Little does he know, Robin thought. “Here’s something nice,” she said. She pointed with a smile to the Page of Cups. “He’s going to send you a gift. I would guess it’s flowers. Yes, roses,” she said definitely. “Not just one, not just a dozen” — she threw out her arms in a gesture of expansiveness — “dozens of roses. Five or six dozen red roses.”
Julie looked sceptical. “He’s not the type,” she said, quite accurately.
“Love can make people do things that are quite out of character.”
“I suppose,” Julie agreed reluctantly. She smiled her timid smile. “It would be nice if he did. Nobody’s ever sent me flowers. My junior-prom date gave me a single rose, but nobody’s ever sent me a bouquet. I’ve never gotten a love letter, either.”
“Well, that’s about to change. Look for your flowers within the next few days.”

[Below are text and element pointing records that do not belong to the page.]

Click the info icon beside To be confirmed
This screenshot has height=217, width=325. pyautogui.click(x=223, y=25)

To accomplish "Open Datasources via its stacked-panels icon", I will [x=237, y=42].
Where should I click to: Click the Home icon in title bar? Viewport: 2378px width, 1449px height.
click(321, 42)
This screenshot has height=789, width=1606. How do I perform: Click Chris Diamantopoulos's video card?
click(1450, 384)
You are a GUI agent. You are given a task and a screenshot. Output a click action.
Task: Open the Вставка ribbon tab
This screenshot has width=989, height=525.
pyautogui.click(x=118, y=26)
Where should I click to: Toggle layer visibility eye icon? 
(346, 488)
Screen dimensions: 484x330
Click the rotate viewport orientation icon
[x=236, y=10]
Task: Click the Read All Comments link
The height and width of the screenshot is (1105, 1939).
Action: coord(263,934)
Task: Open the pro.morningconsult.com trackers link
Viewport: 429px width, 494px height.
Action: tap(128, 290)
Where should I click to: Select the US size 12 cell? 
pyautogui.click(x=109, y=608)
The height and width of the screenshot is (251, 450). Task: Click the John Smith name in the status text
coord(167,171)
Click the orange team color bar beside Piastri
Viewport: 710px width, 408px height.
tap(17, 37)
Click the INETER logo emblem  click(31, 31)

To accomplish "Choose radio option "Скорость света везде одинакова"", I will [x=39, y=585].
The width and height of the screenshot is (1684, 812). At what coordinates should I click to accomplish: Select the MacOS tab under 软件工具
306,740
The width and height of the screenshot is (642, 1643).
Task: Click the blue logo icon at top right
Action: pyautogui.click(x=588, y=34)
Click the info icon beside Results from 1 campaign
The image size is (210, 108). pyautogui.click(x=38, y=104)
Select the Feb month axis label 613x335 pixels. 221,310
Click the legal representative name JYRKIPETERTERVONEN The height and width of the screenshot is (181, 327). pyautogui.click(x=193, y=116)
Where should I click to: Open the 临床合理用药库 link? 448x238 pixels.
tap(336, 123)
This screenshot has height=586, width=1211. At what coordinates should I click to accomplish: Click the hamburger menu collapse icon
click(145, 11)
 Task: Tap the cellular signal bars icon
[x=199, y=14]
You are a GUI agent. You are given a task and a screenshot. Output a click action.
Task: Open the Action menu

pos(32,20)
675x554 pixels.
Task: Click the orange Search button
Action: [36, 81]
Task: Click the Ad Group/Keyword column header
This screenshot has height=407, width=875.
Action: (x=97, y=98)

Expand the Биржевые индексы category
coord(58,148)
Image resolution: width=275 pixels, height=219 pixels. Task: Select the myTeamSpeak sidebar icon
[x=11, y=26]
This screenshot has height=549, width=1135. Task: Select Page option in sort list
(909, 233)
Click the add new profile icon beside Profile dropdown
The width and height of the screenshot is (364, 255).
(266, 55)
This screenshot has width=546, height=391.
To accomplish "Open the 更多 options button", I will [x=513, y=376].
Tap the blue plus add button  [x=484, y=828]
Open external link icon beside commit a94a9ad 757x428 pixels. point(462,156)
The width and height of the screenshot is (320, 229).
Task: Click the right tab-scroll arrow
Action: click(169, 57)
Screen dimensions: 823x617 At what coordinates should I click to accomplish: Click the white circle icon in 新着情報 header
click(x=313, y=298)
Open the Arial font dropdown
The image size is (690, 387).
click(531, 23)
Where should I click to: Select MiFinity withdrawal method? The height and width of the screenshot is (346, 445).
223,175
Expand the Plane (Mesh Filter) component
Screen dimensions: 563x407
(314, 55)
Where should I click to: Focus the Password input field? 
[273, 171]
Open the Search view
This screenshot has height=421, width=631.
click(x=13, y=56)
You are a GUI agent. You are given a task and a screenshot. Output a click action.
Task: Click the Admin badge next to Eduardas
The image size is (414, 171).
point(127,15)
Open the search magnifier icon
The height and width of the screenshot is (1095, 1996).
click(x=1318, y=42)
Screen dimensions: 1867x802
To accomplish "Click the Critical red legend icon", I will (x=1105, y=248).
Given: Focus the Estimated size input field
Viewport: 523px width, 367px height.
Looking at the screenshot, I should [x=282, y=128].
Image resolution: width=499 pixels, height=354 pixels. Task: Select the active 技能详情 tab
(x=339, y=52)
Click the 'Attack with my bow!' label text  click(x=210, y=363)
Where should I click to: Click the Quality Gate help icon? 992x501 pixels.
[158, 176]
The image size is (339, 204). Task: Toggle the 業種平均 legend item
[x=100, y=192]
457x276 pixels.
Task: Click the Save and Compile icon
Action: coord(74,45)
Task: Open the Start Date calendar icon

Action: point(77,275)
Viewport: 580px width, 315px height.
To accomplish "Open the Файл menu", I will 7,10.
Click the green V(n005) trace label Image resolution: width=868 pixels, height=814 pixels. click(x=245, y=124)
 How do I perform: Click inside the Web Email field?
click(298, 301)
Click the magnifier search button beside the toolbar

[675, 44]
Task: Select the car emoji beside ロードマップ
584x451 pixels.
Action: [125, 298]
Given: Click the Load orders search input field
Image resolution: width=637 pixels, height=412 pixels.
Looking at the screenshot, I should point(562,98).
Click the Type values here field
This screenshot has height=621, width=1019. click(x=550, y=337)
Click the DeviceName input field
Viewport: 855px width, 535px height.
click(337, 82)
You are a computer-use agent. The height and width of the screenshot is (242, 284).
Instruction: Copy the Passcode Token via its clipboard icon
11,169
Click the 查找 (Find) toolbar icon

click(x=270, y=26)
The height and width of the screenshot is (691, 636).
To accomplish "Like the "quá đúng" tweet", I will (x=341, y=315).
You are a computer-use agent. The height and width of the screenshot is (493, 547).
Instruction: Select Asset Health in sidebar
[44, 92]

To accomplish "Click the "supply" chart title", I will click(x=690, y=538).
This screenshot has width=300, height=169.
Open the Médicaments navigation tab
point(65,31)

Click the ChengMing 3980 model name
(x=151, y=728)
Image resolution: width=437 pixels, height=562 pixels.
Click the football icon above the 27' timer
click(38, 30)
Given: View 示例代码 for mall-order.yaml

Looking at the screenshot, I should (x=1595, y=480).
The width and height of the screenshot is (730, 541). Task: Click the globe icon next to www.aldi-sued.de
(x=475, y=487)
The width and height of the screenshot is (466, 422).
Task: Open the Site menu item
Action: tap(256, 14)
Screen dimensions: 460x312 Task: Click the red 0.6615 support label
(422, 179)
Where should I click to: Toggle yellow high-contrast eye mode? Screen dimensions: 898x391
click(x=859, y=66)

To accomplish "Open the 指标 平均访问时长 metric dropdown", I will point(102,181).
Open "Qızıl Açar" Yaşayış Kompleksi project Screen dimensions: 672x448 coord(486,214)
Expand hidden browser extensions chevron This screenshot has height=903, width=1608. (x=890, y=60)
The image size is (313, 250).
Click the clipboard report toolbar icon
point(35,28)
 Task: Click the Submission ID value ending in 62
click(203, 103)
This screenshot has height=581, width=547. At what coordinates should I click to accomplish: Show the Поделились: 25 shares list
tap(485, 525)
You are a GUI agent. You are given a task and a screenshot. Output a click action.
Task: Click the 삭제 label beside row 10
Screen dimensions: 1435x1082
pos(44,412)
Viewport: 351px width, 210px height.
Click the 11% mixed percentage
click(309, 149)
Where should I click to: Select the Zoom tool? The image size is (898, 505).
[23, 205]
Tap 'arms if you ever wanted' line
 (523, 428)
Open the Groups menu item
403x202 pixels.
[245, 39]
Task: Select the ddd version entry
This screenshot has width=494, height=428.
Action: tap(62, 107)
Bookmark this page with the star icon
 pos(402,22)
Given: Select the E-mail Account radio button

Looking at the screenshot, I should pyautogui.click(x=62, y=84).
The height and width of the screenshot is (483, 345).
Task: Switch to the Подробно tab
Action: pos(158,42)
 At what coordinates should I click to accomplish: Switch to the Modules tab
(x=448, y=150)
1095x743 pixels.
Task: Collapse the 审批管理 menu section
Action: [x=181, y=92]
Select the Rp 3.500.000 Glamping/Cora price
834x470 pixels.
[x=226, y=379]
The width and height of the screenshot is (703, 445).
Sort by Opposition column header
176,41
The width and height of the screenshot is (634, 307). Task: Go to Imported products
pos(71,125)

The flowers arrived at Julie’s apartment on Sunday: six dozen red roses. She didn’t even have enough vases for them, she later told Robin. She’d had to use her coffeepot for one bunch. They covered every available surface in her tiny living room. “It all came true exactly as you said,” Julie had marveled. She had showed Robin the entry in her tarot journal. “You said five or six dozen red roses and it was six dozen.”
The next week was the love letter. Though Robin had been an English major, it had been many years since she’d used her writing skills, and it took her a number of drafts before she got it right: just the requisite degree of mush. Not so much that it would be unbelievable coming from an undemonstrative King of Pentacles, or so little that it wouldn’t have the desired impact.
“There’s nothing in all the world I want but you — and your precious love. All the material things are nothing...” she wrote, cribbing shamelessly from Zelda’s letters to F. Scott Fitzgerald, which she happened to have on her bookshelf. She wrote it on the computer. Thank God for the electronic age; at least she hadn’t been called upon to forge Ron’s handwriting. She knew he’d be too cowardly to disavow authorship.
The computer gave her another idea, which she used for week three: e-mail. Over the course of the week, she sent Julie several e-mails from Ron’s computer at the office. She figured the password would be the same as for his e-mail at home, which it was. Ron was predictable — he was King of Pentacles, after all. Having once worked at the office, Robin wasn’t an unusual visitor; only now she made sure to drop in only when he wasn’t there.
The next week it was mash notes that she faxed from Ron’s office. After that, it was sexy lingerie in the mail, and finally — for the finale on week six — the ring.
It looked more expensive than it was: a cubic-zirconium solitaire — very much like an engagement ring, in fact. Robin had always been a fan of cubic zirconium: Why pay for the real thing when the illusion was so effective?
All of these events in Julie’s life had been duly predicted in the cards.
Ron was tense and anxious over cocktails in the library that evening — the evening of the day Julie had received the ring. In fact, he’d been becoming increasingly tense and anxious over the last five weeks. He had mixed himself his usual martini, but, contrary to custom, it was nearly all gin. The set of his shoulders was stiff, his manner even more remote than usual. He sat in his leather wing chair in front of the fire. A silver tray of canapés rested on the coffee table.
The scene was set. “What is it, honey?” Robin asked solicitously as she passed him the tray. “Is everything all right at the office?”
“No, as a matter of fact,” he growled, helping himself to crackers with caviar.